No. 5: July-September 2012



Alex Mauron


Genetic Biobanks

Academic Foresights

How do you analyze the present situation of genetic databases and biobanks?


Genetic biobanks are an increasingly important resource for studying the connexion between genes and disease. Many common diseases are multifactorial since they result from the interplay between genetic risk factors and environmental factors. Genetic epidemiology studies these gene-environment and gene-gene interactions. A particularly powerful methodology consists of genome-wide association studies, in which genetic data from a large number of individuals are compared to health data from these individuals. The development of molecular population genetics, along with the development of large-scale biobanks, has made these approaches increasingly feasible while raising complex and partly novel ethical questions.


Given the heterogeneity of research approaches linked to biobanks, one needs to answer a preliminary question: what sort of collection of biological material and/or data “counts” as a genetic biobank?

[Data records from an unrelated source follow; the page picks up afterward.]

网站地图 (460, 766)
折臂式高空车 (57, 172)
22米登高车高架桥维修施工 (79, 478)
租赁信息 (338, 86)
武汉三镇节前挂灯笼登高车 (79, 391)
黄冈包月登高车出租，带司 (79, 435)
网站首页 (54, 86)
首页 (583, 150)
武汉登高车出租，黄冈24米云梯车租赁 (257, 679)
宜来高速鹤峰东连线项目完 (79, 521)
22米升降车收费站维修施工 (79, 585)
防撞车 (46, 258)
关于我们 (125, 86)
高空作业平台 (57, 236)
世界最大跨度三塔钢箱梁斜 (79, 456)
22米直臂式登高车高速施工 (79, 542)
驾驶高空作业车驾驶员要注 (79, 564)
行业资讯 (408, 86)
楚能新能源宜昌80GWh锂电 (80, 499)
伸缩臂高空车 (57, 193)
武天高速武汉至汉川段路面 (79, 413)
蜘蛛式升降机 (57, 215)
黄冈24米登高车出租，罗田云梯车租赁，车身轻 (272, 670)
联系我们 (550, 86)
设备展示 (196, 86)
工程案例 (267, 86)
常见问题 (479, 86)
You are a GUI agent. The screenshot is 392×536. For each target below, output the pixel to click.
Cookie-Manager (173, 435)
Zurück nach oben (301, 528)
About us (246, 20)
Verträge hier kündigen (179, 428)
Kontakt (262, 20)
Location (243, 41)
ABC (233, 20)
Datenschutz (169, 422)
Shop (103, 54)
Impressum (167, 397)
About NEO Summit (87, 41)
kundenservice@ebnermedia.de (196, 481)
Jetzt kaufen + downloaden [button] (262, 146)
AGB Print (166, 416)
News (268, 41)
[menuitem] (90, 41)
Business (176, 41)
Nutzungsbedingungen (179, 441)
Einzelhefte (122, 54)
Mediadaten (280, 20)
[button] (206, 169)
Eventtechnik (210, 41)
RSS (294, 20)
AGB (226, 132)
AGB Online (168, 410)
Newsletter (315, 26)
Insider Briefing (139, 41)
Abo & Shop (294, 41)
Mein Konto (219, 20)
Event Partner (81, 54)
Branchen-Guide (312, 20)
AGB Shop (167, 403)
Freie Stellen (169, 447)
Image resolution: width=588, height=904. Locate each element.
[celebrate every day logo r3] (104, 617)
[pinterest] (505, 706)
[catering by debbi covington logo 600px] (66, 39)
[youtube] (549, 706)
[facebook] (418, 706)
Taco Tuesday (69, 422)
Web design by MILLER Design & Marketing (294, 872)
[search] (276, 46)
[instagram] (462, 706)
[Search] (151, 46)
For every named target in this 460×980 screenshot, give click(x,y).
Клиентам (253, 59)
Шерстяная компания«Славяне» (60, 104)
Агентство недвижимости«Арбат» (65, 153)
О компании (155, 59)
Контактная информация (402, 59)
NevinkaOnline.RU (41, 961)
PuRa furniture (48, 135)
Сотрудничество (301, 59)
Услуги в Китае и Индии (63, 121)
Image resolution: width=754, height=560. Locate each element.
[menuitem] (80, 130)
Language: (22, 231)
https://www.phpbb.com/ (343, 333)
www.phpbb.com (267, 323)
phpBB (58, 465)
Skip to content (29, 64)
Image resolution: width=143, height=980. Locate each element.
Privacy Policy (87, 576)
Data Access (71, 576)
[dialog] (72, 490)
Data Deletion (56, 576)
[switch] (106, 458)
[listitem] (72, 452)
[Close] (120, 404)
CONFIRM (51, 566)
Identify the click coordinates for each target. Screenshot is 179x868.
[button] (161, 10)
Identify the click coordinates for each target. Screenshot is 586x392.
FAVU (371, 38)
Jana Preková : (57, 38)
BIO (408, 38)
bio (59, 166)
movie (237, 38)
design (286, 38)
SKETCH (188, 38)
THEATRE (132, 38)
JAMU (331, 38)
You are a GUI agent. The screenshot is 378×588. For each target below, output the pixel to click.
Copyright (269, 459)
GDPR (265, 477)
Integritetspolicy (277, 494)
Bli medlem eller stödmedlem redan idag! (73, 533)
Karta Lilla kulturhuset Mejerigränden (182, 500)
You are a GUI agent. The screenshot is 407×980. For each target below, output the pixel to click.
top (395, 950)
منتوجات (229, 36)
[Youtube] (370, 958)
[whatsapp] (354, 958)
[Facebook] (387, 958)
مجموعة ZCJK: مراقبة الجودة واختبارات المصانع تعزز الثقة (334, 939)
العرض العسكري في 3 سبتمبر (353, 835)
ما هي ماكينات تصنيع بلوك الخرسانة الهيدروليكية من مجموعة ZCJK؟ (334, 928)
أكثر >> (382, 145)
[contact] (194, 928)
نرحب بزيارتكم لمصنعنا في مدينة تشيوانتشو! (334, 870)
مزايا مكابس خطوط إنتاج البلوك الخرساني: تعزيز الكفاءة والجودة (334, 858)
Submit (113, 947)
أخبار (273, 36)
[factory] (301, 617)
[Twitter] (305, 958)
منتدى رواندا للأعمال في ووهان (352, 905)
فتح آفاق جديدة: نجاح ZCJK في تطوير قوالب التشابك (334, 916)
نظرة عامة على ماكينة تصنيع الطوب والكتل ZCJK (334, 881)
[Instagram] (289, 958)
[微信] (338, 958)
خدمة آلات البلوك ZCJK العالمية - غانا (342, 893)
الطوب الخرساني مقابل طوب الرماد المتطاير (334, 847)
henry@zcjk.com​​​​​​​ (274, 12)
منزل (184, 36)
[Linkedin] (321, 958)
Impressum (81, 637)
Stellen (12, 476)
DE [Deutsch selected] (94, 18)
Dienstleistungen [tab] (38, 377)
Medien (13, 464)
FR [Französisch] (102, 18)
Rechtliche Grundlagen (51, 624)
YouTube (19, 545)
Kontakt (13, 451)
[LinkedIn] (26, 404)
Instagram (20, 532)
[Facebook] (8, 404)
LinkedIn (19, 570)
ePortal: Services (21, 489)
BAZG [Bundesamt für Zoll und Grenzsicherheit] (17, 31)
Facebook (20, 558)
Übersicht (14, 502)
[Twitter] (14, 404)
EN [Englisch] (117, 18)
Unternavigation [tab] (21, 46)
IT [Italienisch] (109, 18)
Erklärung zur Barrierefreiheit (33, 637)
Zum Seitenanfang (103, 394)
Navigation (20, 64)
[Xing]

Even if we set aside human material in anthropological and anatomical collections, or samples collected for forensic purposes (all of which raise their own ethical issues), it turns out that all sorts of sampling activities go on in the world of modern biomedicine. Particularly in the course of routine clinical care, many kinds of human material and/or data need to be obtained and stored. Their main use is to inform proper care of patients. Yet additional uses follow straightforwardly from this care-centred objective: Clinical labs need “old” samples for quality control and equipment calibration; pathologists need to go back to previously obtained biopsies for diagnostic verification, to solve a clinical problem that was not on the radar screen at the time of initial analysis, or even to address an issue of medical genetics that arises many decades later in a patient that happens to be a genetic relative of the initial sample “source”. In addition, these collections may be used for teaching students in a wide range of health-related professions. Finally, many such collections become potential genetic biobanks secondarily, since modern methods of molecular genetics allow the extraction of DNA from most human materials. Therefore, many such collections become potentially useful resources for research in a way that could not necessarily be perceived at the time of sampling. An interesting example is the Guthrie test that is performed routinely on newborns since the nineteen sixties. The blot spots (“Guthrie cards”) and associated identifying data are usually kept as part of medical files. The technology of genetic analysis has progressed considerably and allows to re-analyse these samples with new research questions in mind, an ethically troubling prospect since these samples were obviously taken without parental consent for research, and in fact without any form of consent since Guthrie tests are part of government-mandated newborn screening in many jurisdictions. That does not mean that reusing existing genetic samples for research is necessarily unethical, but it needs a major rethinking of the interests and values underpinning consent and privacy in biomedical research.


Meanwhile, biobanks-based research moves on at a rapid pace and increasingly, biobanks are created de novo with specific scientific objectives and methodological constraints. It is this kind of biobank, set-up as a research tool from the start, that is the most important today and on which much of the present bioethical discussion centres.


In your opinion, how will the situation likely evolve over the next five years?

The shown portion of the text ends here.